***** Page *****

# 300



## majorloser (May 25, 2006)

Anybody planning on seeing this movie? It opens this weekend.

Looks like a cross between Gladiator and Sin City. Just hope it can live up to the ealy hype raying: 

http://300themovie.warnerbros.com/


----------



## Sonnie (Apr 11, 2006)

I'll probably catch it on DVD... looks somewhat interesting.

I moved this to the Movies forum (not sure if you realized you had it in Off Topic Chat Box)... :scratch:


----------



## majorloser (May 25, 2006)

Well, did anybody make it out for opening night?

I already have receiver mixed reviews from people that went last night. A couple people loved it and a couple said to wait for the DVD.

I'll end up going to the theater since I have a great Rave cinema not far.


----------



## mike c (Apr 25, 2006)

good movie dave! don't wait for the DVD.

remember all the battle scenes (blood and gore) missing from Gladiator, Braveheart, Kingdom of Heaven, etc.? they're all in there.

barely any sin city there.


----------



## Darren (Apr 20, 2006)

I have my eye on this one too. I'll wait on the DVD... the experience is always better at home


----------



## Magyar (Feb 20, 2007)

Yes it is bloody and fast paced too, but it lacks human drama of the Braveheart, which is far more then just bloody fight scenes in slow mo.It was filmed like "Sky Capatain" with minimal props and maximum CGI. This wouldn't be a problem by itself, however it was more of a fantasy film then something one identify with on a realistic level. Of course this was an adaptation from Frank Miller, and not from the history books, which explains the look of the film. It is certainly an eye candy, but it falls short in some important ways. YMMV.

***** Data records *****

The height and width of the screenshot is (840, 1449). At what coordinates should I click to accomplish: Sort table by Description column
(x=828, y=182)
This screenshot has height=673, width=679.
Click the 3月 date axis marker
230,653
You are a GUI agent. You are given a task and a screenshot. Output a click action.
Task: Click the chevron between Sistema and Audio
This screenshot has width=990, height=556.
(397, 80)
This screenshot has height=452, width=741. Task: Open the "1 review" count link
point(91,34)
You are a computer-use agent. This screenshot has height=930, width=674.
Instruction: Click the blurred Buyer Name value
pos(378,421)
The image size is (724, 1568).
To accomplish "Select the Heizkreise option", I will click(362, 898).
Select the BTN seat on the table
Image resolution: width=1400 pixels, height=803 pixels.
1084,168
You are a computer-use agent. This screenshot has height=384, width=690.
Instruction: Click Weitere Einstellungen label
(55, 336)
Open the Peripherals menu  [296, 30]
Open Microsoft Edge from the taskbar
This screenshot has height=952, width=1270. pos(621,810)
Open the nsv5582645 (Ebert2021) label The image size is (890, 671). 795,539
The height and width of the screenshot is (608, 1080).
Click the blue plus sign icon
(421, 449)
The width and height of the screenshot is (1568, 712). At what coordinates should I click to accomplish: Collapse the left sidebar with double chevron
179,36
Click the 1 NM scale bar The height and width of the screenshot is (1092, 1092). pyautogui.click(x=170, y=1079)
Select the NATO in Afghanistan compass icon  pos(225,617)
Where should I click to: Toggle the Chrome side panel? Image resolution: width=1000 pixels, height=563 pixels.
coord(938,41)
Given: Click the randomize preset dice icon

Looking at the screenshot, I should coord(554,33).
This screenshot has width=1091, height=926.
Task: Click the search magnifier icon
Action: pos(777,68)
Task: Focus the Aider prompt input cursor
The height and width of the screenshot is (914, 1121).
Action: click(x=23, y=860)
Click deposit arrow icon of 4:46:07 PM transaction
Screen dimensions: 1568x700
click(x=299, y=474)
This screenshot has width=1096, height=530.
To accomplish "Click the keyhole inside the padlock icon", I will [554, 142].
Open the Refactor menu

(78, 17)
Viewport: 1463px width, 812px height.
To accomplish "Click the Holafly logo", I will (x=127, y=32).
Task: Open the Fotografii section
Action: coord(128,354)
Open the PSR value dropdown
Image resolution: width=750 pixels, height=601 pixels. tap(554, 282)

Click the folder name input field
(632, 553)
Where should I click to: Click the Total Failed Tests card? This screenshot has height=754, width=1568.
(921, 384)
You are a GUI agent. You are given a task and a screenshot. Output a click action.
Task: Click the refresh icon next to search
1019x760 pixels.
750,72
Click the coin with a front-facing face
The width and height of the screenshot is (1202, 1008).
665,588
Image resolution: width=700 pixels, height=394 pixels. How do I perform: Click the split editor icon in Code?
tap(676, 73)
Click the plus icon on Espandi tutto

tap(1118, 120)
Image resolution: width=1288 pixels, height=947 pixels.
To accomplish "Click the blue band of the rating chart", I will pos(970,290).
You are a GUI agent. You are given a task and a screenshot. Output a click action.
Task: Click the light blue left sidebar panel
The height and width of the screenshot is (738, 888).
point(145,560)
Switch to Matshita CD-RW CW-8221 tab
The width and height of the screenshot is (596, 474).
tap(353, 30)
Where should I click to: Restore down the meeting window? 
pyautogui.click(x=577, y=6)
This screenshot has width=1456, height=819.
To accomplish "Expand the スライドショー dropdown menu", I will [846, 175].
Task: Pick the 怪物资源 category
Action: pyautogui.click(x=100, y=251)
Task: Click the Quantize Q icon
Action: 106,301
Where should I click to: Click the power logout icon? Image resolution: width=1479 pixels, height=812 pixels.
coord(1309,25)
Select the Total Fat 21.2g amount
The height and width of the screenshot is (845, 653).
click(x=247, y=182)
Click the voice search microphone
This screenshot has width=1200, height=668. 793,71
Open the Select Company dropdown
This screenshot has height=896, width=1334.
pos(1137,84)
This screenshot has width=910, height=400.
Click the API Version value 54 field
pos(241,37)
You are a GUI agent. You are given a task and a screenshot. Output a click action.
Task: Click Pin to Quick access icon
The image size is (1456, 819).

*****

» Required work
[1] From the forum thread about the movie 300, extract the passage starting with "I already have" and going on through "don't wait for the DVD.".
[2] Answer these questions about the forum thread on the movie 300:
(a) To which forum did Sonnie move the thread?
(b) What kind of cinema does majorloser say is not far away?
(c) From whose work does Magyar say the film was adapted?
[3] Carry on the forum thread about the movie 300 from the point where it stops.
The data are separate from the forum thread about the movie 300.

» Answers to the exercise
[1]
I already have receiver mixed reviews from people that went last night. A couple people loved it and a couple said to wait for the DVD.

I'll end up going to the theater since I have a great Rave cinema not far.


----------



## mike c (Apr 25, 2006)

good movie dave! don't wait for the DVD.

[2]
(a) The Movies forum
(b) A great Rave cinema
(c) Frank Miller

[3]
----------



## majorloser (May 25, 2006)

Went to see it over the weekend.

All I can say is.................*WOW  *


If you have a good theater around it's worth the trip.
If you don't have a good theater nearby *MOVE!*


----------



## Sonnie (Apr 11, 2006)

I have a good theater at home! :bigsmile:


----------



## ACGREEN (Feb 23, 2007)

Movie is okay. Not worth a trip to the theater. I agree with everyone that movies are better at home.


----------



## bigguy (Feb 26, 2007)

I aggree with ACGREEN. 

It was all CGI and VERY LITTLE acting. In fact, I think there was no acting at all as evidenced by the 20 page script. The fight scenes were tremendous fun and there was some "new" action in there but hardly worth seeing until you can experience it at home on a wonderful sound system. This will be a terrific movie to see on HD or Blue-Ray. They should have included a story for this... It would have been a fabulous winner.. instead they made an eye feast with no substance.... I was bummed.

Thanks
Dan
:no:


----------



## Sir Terrence (Jun 8, 2006)

Wow, I thought 300 was amazing. The acting IMO was believeable. The story was well paced, as yes the movie was CG'ed to death, but if you didn't know this, you wouldn't be conscious of it.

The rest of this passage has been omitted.